An “Article Five”-type provision: The key feature of NATO’s basic document, the North Atlantic Treaty, is Article Five, which obligates NATO states to come to one another’s assistance in case of attack, and to render assistance pursuant to Article 51 of the United Nations Charter:

The Parties agree that an armed attack against one or more of them in Europe or North America shall be considered an attack against them all and consequently they agree that, if such an armed attack occurs, each of them, in exercise of the right of individual or collective self-defence recognised by Article 51 of the Charter of the United Nations, will assist the Party or Parties so attacked by taking forthwith, individually and in concert with the other Parties, such action as it deems necessary, including the use of armed force, to restore and maintain the security of the North Atlantic area. Any such armed attack and all measures taken as a result thereof shall immediately be reported to the Security Council. Such measures shall be terminated when the Security Council has taken the measures necessary to restore and maintain international peace and security.

Article Five is the key defensive element of NATO, one that has been invoked on just a single occasion: the 9-11 attacks on the U.S. and NATO’s consequent role in Afghanistan. The Russian draft includes a very similar provision but with the key difference that each party is entitled – but not obligated – to consider an attack on one as an attack on itself:

Without prejudice to the provisions of Article 8 of the Treaty, every Party shall be entitled to consider an armed attack against any other Party an armed attack against itself. In exercising its right of self-defense under Article 51 of the Charter of the United Nations, it shall be entitled to render the attacked Party, subject to its consent, the necessary assistance, including the military one, until the UN Security Council has taken measures necessary to maintain international peace and security. Information on measures taken by Parties to the Treaty in exercise of their right of self-defense shall be immediately reported to the UN Security Council.

The differences between the treaties—especially the Russian draft treaty’s optional invocation of collective defense and NATO’s (in principle) mandatory invocation of the same, including its extension to the whole of Eurasia and North America—should be the topic of serious discussion.

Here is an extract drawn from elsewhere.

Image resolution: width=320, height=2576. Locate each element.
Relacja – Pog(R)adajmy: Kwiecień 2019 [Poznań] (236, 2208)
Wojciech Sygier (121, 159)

Binding action to address aggression: Article 8 of the Russian draft treaty creates the unique feature of a binding decision by member states to decide upon a response to an armed attack. In principle, this is a stronger mandate for armed defensive action than what is contained in the North Atlantic Treaty.

Ukraine’s Opportunity

As European governments (and, however reluctantly, Washington) begin to consider the Russian treaty proposal, Ukraine has a rare opportunity to shape and influence the emergence of a much-needed revision to Europe’s existing security architecture.

The new pragmatism evident in Ukrainian politics is just what Ukraine needs if it is to serve as a bridge between East and West, rather than a bone of contention. There is no future for Ukraine in allowing the U.S. to spread a nuclear tripwire along its border with Russia, and nothing for the U.S. in blithely handing out defense guarantees it cannot possibly honor. Washington would be well advised to grasp the potential of a unified pan-European Northern Hemisphere—the once and future Christendom, if you will—in effectively staving off the jihadist challenge. And so would Kiev. The advent of a new president early next year awakens hope for a new beginning for Ukraine consistent with the country’s interests and its European vocation.